The study drew from the Framingham Heart Study (FHS) Offspring, from which 2,358 participants provided data on neuropsychological test results and 2,100 on magnetic resonance imaging (MRI) scans. In parallel, an FHS cohort of 1,616 patients who developed dementia over a 10-year follow-up period was also assessed.
The analysis focused on 11 plasma proteins, all of which were related to immune or inflammatory responses: CD14, CD163, CD5L, CD56, CD40L, CXCL16, SDF1, DPP4, SGP130, sRAGE, and MPO.
Results showed that CD14 (β, –0.06), CD40L (β, –0.07), and MPO (β, –0.061) were all significantly and negatively associated with executive function, while sRAGE (β, 0.05) was a positive indicator.

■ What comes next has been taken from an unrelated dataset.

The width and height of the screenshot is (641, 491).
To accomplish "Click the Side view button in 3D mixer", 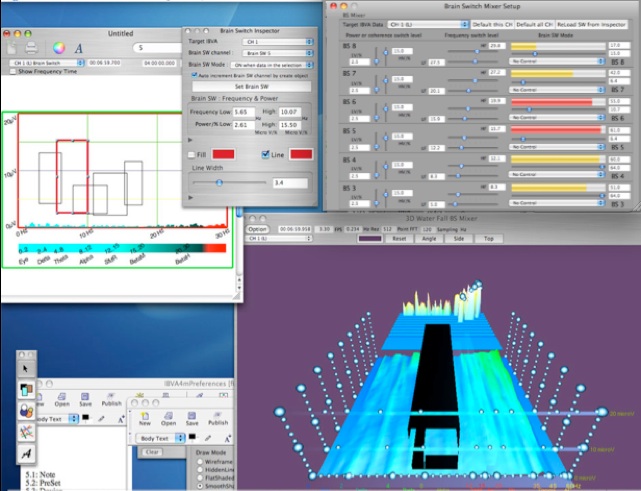I will (459, 239).
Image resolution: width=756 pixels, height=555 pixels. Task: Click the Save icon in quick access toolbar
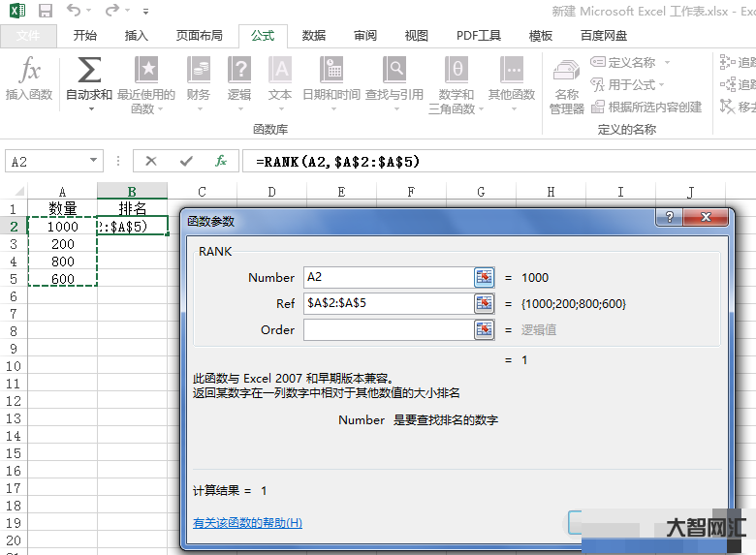pyautogui.click(x=45, y=12)
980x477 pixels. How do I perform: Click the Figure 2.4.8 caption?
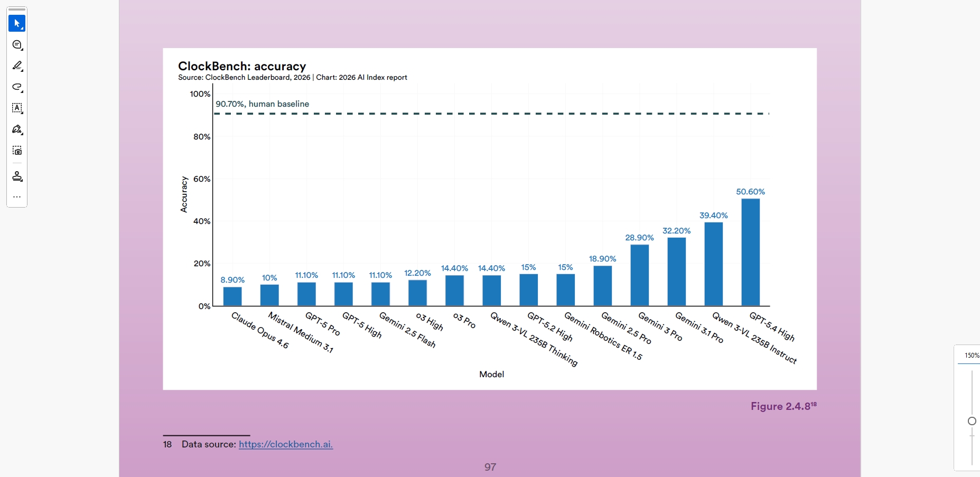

Similarly, higher levels of CD14 correlated with smaller total brain volume (β, –0.14), as were levels of CD5L (β, –0.13). Concentrations of sRAGE, on the other hand, were significantly and positively associated with total brain volume (β, 0.19).
“Our study suggests that these peripheral inflammatory factors, which are generally produced in response to innate immune activation, may play a role in the pathophysiology of cognitive decline and Alzheimer’s disease (AD),” the researchers said.
“While further confirmation of our findings in a larger diverse sample is needed, this data indicates potential immune pathways for future exploration into early risk factors for dementia and AD and potential treatments,” they added.